どれくらいの時間、意識を失っていたんだろう。頭の中で反響する不気味なアラームによって、あたしは人生最悪の寝覚めを迎えた。
(今の……聞き間違い、じゃないよね)
嫌悪感を刺激し、緊張感を持たせる音。この町に住んでいれば、一日一回は耳にする。それも、決まって必ず夕方五時に鳴る時報のあとに。
ベッドから飛び起き、間仕切りのカーテンを開け放つ。保健室の窓から差す光は、朝よりも明らかに赤みがかっていた。

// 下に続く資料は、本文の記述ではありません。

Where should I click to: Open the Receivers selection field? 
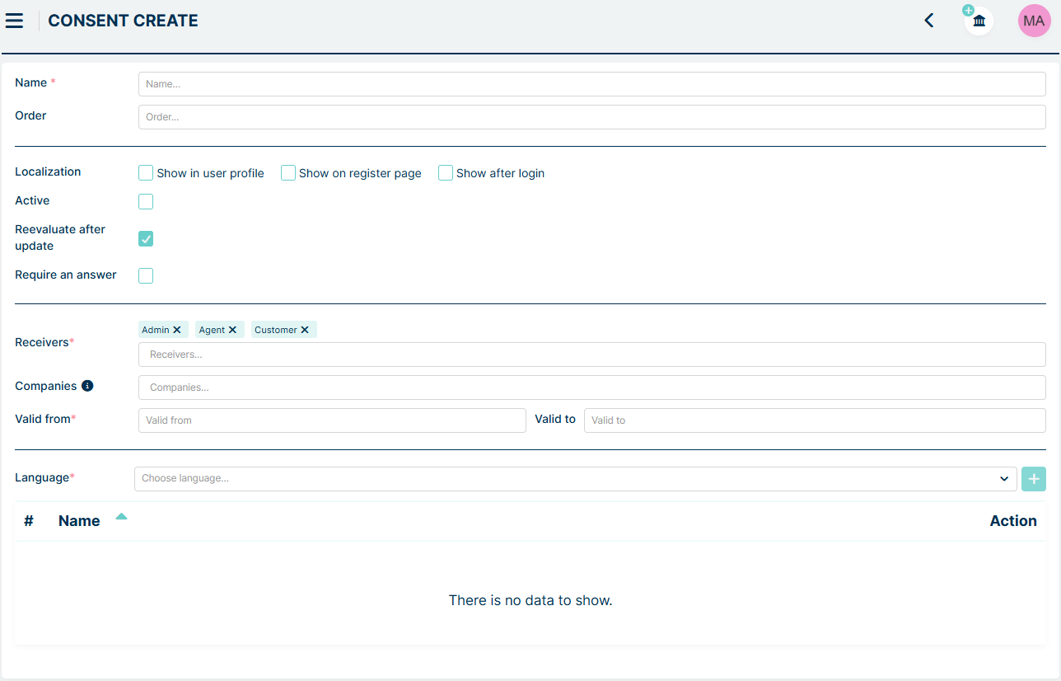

なんでもう夕方になっているのか、あたしは本当にほぼ丸一日寝ていたのか。じっくり考えるのはあとにしよう。
『――し』
磁気嵐警報が出たら、やることは決まっている。まずは〈
具体的には「防災結界」の電波を拾って、結界があるか、起動しているかどうかをチェックする。どっちもNOなら、あたしは今すぐ避難しなきゃいけない。
『川岸! 聞こえているなら返事をしろ』
電波が混み合っているのか、なかなか検索が進まない。しびれを切らして仮想スクリーンを叩いていると、知らない声で〈テレパス〉の着信が入り、あたしは思わず飛び上がった。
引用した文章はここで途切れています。